Dr Jan Marsh

Jan Marsh

Exhibition Curator, Pre-Raphaelite Sisters


Job description

Currently [2018-2020] I am curating the exhibition Pre-Raphaelite Sisters: Models, Artists, Muses for the National Portrait Gallery, due to open in October 2019.  This extends my earlier research and publications relating to women and the Pre-Raphaelite movement, which includes books on Elizabeth Siddal, Christina Rossetti, Jane Morris, Marie Spartali Stillman and others. Until 2017 I was on the team compiling full catalogue entries for the portraits in the NPG Collection of later Victorian personalities – those who flourished between c.1860 and c.1900, which involved examination of several hundred portraits and extensive research into their production, history, provenance and position within the Collection, together with complete iconographies in all media, thus creating a unique scholarly perspective of portraiture in the later nineteenth century. See Later Victorian Portraits Catalogue. Associated case displays marked the centenaries of the deaths of composer Samuel Coleridge Taylor (2012) and Jane Morris (2014).

Biography

After studying English literature at Cambridge I took a post-graduate course in social studies at LSE, then a DPhil exploring poetry and culture 1900-1914 at the University of Sussex. My first book was a critical biography of Edward Thomas, followed by the cultural history of the late Victorian Back-to-the-Land movement, and then Pre-Raphaelite Sisterhood, a keynote inquiry into gender relations in the nineteenth-century art world.
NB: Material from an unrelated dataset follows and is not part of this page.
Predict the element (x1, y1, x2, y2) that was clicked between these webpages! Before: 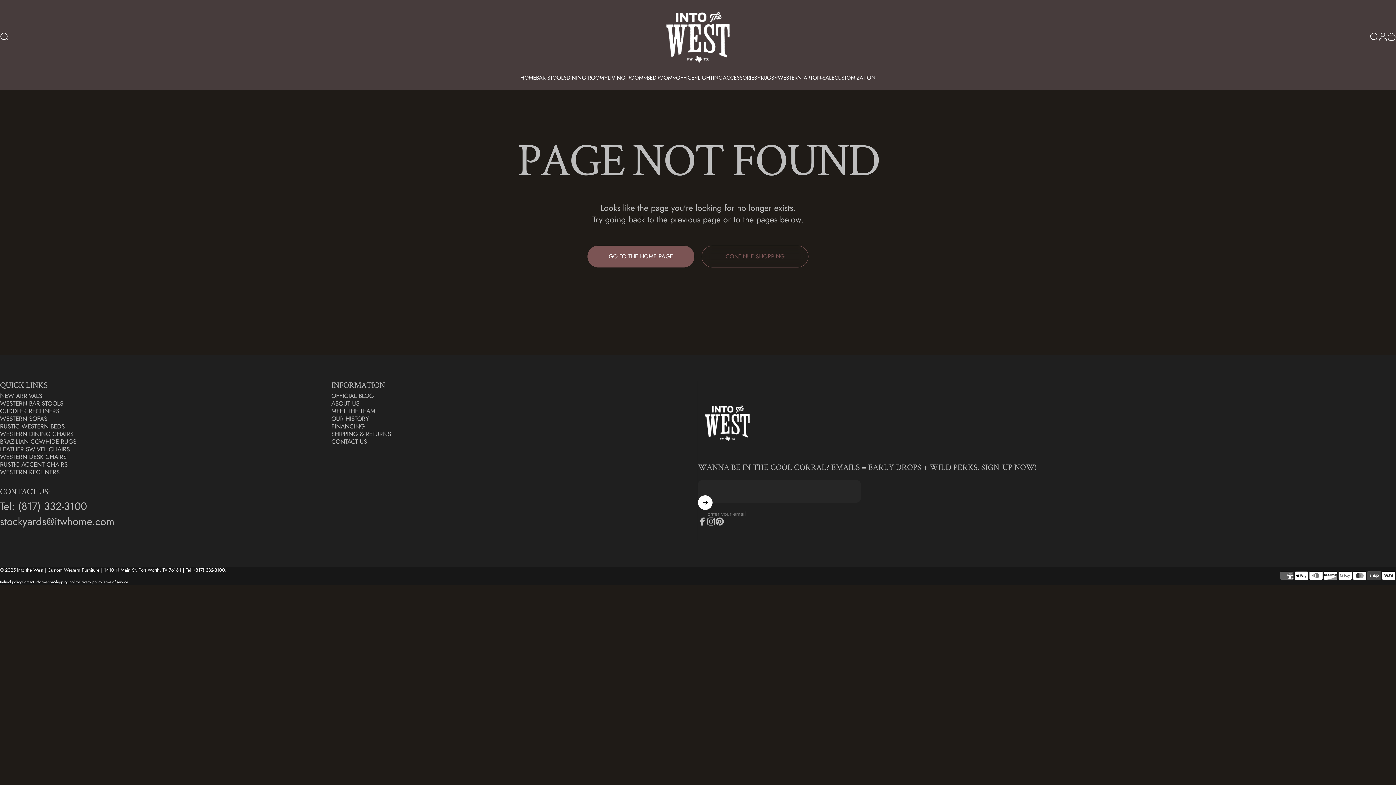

This led me to co-curating the exhibition Pre-Raphaelite Women Artists (1995-6) and to major biographies of Christina and Dante Gabriel Rossetti. In 2003-4 I held a Leverhulme Research Fellowship at the National Portrait Gallery, researching the representation of men and women of African ancestry in the nineteenth century, in preparation for the exhibition Black Victorians (Manchester 2005, Birmingham 2006). Along the way I published a biography of Jane and May Morris and The Legend of Elizabeth Siddal (alongside an exhibition of her drawings) and co-edited the Collected Letters of Jane Morris. I am a trustee of the William Morris Gallery and past president of the William Morris Society, in which capacities I have written and lectured on William Morris’s lifelong relationship with reading, writing and printing books. In 2017 I participated in the May Morris: Art & Life exhibition and catalogue published by Thames & Hudson for the V&A.

Research interests

The visual representation of ‘Black Europeans’ of African ancestry from the medieval to modern eras remains a major interest, so I have been delighted by the long-term loans to the Gallery of the portraits of Ayuba Suleiman Diallo and Ira Aldridge. In 2015 and 2017 I was a panellist at Black Portraitures II, and III, organised by New York University in Florence, Italy and Johannesburg South Africa. In 2015 I co-curated the first solo exhibition of works by Marie Spartali Stillman, seen at Delaware Art Museum, Wilmington DE, together with a full catalogue. In 2015 I presented papers at the ‘Ruskin the Educator’ conference at Anglia Ruskin University, Cambridge (on Sesame & Lilies) and at the Julia Margaret Cameron bi-centenary conference at the University of Portsmouth. Recent publications include an essay on John Ruskin’s Sesame & Lilies, and an unpublished early drawing by Simeon Solomon.